Required task: Write out the part of the Halloween costume post below that runs from "My dear ghouls, welcome" up to and including "year for funsies.", copying it word for word.

Given passage:

+===+

Tuesday, October 31, 2017

Sexy ____ Halloween Costume Roundup 2017!

My dear ghouls, welcome back to another year of Sexy _______ costumes! Every year I pull up my extensive spreadsheet of the costumes I've already covered for this deeply cherished annual tradition and I think to myself, there is no way Yandy has anything new for us to mock. And every year I open up my browser to that limitless source of sexy costumes and chide myself to ever doubting them. And this year, friends, we have been gifted a new source of Sexy ____ ridiculosity: please welcome 3wishes.com to the party! 3 Wishes has a large section of Sexy _____ costumes for men, but helpfully still keeping that steady male gaze intact. We have a lot to cover and you still have a Samhain celebration to prep for, so let's get going - I'm going to do some categories this year for funsies.

+===+

Stored records:

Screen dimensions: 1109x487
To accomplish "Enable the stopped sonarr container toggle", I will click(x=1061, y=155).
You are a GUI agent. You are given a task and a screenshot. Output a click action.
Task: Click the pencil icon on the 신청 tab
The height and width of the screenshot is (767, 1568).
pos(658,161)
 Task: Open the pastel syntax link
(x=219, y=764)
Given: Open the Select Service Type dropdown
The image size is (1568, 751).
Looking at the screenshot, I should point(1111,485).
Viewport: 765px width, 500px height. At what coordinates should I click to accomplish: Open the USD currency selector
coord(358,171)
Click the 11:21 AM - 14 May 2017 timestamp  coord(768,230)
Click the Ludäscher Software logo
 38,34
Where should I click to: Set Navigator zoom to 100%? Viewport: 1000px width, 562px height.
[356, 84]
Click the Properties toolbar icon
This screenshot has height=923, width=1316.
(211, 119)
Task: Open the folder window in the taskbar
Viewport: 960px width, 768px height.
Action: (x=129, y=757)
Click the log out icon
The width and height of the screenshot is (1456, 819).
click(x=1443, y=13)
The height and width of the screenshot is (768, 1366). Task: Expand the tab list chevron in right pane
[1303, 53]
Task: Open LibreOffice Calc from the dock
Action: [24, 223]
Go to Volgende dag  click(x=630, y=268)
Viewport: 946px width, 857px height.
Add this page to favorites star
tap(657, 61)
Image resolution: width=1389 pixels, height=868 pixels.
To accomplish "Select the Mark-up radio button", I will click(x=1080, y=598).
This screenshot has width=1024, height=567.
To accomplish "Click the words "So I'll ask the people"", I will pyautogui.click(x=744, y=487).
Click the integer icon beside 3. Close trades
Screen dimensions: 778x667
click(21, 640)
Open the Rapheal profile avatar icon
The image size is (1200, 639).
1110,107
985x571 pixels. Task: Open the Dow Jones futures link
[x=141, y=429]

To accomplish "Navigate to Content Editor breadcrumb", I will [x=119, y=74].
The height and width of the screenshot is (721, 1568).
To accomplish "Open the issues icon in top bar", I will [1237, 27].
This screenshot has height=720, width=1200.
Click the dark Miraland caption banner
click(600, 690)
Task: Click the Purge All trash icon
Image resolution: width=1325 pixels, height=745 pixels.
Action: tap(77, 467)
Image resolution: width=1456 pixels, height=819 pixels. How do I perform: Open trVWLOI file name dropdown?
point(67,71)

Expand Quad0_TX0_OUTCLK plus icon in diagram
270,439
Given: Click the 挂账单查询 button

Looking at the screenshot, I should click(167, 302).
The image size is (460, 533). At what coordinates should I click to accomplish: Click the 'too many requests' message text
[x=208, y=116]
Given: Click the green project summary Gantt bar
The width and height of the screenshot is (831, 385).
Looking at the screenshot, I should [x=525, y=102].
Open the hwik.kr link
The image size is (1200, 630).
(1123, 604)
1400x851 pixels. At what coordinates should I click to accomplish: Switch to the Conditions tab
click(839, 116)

+===+

Result of the task:
My dear ghouls, welcome back to another year of Sexy _______ costumes! Every year I pull up my extensive spreadsheet of the costumes I've already covered for this deeply cherished annual tradition and I think to myself, there is no way Yandy has anything new for us to mock. And every year I open up my browser to that limitless source of sexy costumes and chide myself to ever doubting them. And this year, friends, we have been gifted a new source of Sexy ____ ridiculosity: please welcome 3wishes.com to the party! 3 Wishes has a large section of Sexy _____ costumes for men, but helpfully still keeping that steady male gaze intact. We have a lot to cover and you still have a Samhain celebration to prep for, so let's get going - I'm going to do some categories this year for funsies.